JSON Schema for dynamic key field in Spark Structured Streaming?

JSON Schema for dynamic key field in Spark Structured Streaming?

New Contributor

I receive JSON data from kafka with from_json() method. It expects schema from me. My JSON structure like this;


{
    "Items": {
        "key1": [
            {
                "id": "",
                "name": "",
                "val": ""
            }
        ],
        "key2": [
            {
                "id": "", 
               "name": "",
                "val": ""
            }
        ],
        "key3": [
            {
                "id": "",
                "name": "",
                "val": ""
            }
        ]
    }
}


Key1, Key2, Key3 are dynamic. So, they may be changed.
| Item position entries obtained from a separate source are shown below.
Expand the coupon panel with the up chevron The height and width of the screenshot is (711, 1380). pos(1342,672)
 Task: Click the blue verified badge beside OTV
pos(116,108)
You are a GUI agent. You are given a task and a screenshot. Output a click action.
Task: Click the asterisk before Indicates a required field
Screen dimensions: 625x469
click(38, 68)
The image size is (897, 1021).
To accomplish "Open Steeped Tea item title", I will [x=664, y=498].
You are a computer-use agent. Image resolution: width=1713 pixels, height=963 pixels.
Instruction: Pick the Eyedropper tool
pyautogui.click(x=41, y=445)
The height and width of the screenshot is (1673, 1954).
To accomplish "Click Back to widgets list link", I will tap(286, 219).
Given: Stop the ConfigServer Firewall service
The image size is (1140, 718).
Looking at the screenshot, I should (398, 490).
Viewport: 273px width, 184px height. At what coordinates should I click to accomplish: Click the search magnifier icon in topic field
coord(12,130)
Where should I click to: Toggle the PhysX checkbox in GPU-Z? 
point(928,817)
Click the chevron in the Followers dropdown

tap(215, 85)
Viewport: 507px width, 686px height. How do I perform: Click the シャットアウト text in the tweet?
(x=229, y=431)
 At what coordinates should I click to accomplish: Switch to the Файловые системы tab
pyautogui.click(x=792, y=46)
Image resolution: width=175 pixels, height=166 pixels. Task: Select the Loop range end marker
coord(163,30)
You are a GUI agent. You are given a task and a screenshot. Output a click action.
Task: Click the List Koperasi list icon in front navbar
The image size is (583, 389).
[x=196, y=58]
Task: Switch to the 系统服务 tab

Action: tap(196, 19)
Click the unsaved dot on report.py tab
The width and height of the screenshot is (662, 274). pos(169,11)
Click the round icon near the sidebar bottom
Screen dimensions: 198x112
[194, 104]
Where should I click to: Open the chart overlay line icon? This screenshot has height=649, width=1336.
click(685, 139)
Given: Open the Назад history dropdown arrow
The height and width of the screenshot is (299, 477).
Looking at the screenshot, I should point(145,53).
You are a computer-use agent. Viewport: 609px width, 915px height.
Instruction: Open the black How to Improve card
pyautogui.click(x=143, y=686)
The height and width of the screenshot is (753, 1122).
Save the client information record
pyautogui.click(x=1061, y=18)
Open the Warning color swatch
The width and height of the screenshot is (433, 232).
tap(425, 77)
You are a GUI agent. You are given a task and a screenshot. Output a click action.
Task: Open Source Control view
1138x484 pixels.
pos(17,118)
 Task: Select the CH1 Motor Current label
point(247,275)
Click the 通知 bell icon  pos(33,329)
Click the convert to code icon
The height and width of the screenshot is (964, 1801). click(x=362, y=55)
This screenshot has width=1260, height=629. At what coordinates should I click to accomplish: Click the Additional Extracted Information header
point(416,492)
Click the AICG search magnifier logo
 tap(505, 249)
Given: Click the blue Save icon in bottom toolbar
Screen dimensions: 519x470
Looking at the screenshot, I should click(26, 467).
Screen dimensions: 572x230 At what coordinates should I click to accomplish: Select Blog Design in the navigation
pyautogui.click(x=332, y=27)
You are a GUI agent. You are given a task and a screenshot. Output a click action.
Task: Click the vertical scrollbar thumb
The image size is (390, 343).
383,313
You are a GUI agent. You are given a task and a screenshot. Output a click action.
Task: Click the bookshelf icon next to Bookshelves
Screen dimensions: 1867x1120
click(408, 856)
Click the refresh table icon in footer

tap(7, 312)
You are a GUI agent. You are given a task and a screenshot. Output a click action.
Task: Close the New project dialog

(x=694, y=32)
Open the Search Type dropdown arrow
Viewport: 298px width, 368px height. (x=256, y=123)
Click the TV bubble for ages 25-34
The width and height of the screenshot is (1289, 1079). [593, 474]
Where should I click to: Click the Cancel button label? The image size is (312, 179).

For example, another json is;

{
    "Items": {
        "hortoworks": [
            {
                "id": "",
                "name": "",
                "val": ""
            }
        ],
        "community": [
            {
                "id": "", 
               "name": "",
                "val": ""
            }
        ],
        "question": [
            {
                "id": "",
                "name": "",
                "val": ""
            }
        ]
    }
}


These key names are unknown. But "id-name-val" fields inside these keys are the same.

I must define a json schema for read data from Kafka in Spark Structured Streaming. How can I do this?